I came across this before. It is a local business to me. http://buggy.com/blueprint.html


----------



## horsenarounnd (Feb 21, 2013)

There is a website you can check out, Buggy Bob's. This is a company in Shelbyville, TN that sells many varieties of carts and carriages. They are pretty expensive, but you can look at what they offer, and you can buy kits and also most parts from them. Building a cart isn't difficult, except for the wheels, and those you can buy and have shipped to you if you don't have anywhere close by that you can get them from.

You will probably want to buy the wheels, shafts, and a few other bent wood parts as those parts are all bent to shape with steam and pressure and you need special equipment to do the bending and shaping. As I said, all available, if you can find them. We get our parts from Amish buggy makers, but they generally don't do much on line. They will ship parts to you if you can find them.

A good friend of mine here in Wisconsin builds carts, and has built several for me. I actually have one in my basement right now, he built all the components (or we bought them) and I am in the process of doing the finish work, sanding, staining, varnish/clearcoat etc.
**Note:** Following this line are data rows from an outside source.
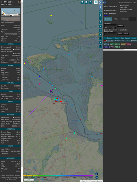Zoom in with the plus button
This screenshot has height=182, width=137.
point(97,174)
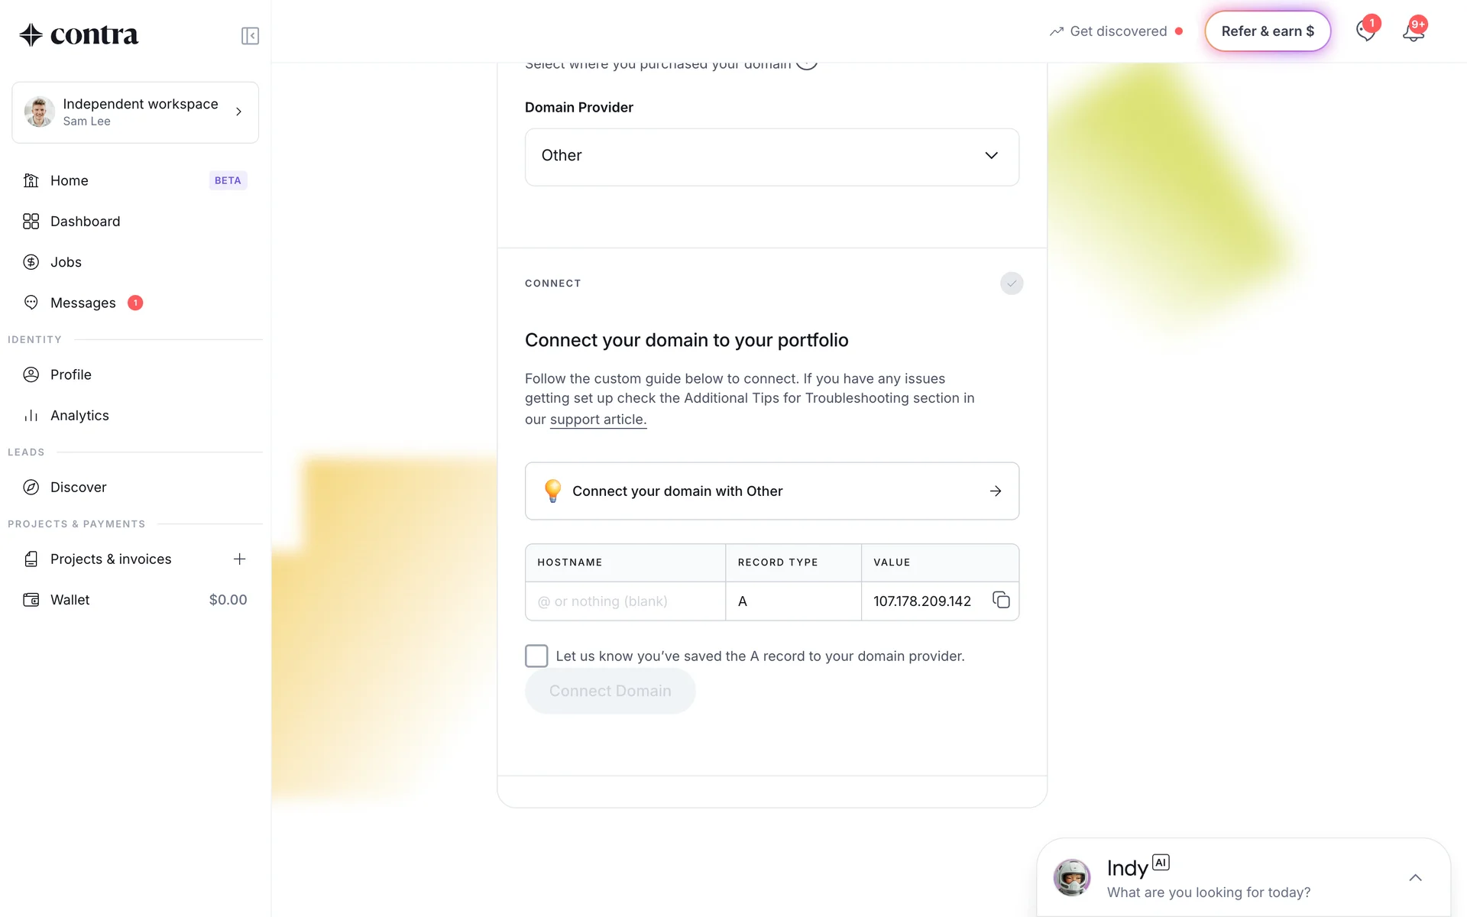Image resolution: width=1467 pixels, height=917 pixels.
Task: Add new project with plus icon
Action: tap(239, 559)
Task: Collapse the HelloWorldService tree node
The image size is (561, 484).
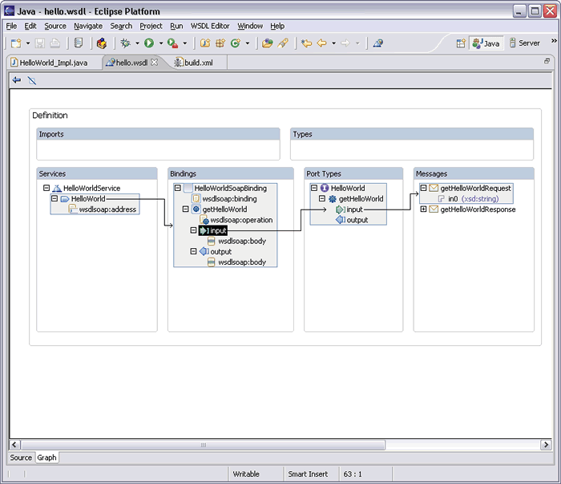Action: click(x=46, y=189)
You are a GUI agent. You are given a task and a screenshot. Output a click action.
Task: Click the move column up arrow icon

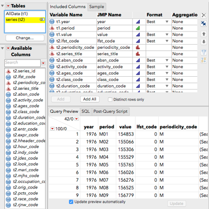204,34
I wish you were closer to WI, as I am doing this cart for sale, and would happily sell it cheap to someone who wanted to do the finishing themselves.

It is very rewarding to be able to see a cart you built yourself in a competition, and particularly if it does well for you. We use our wood wheeled carts in all types of competitions. We primarily show in ADS shows, which require wood wheels in most cases, but we've shown in mini breed shows with them and usually are the only wood wheels in the class. We usually place well, but do have a little trouble sometimes with some arenas if they are too soft and deep sand. ADS shows usually run on grass, so the narrow wheels don't cut in. We did build one fine harness cart with interchangeable wheels, wood for the carriage shows and pneumatic bicycle type wheels for the soft arenas. Jerald used to offer both types interchangable on their carts but I recently was told they no longer offer wood as they were too expensive.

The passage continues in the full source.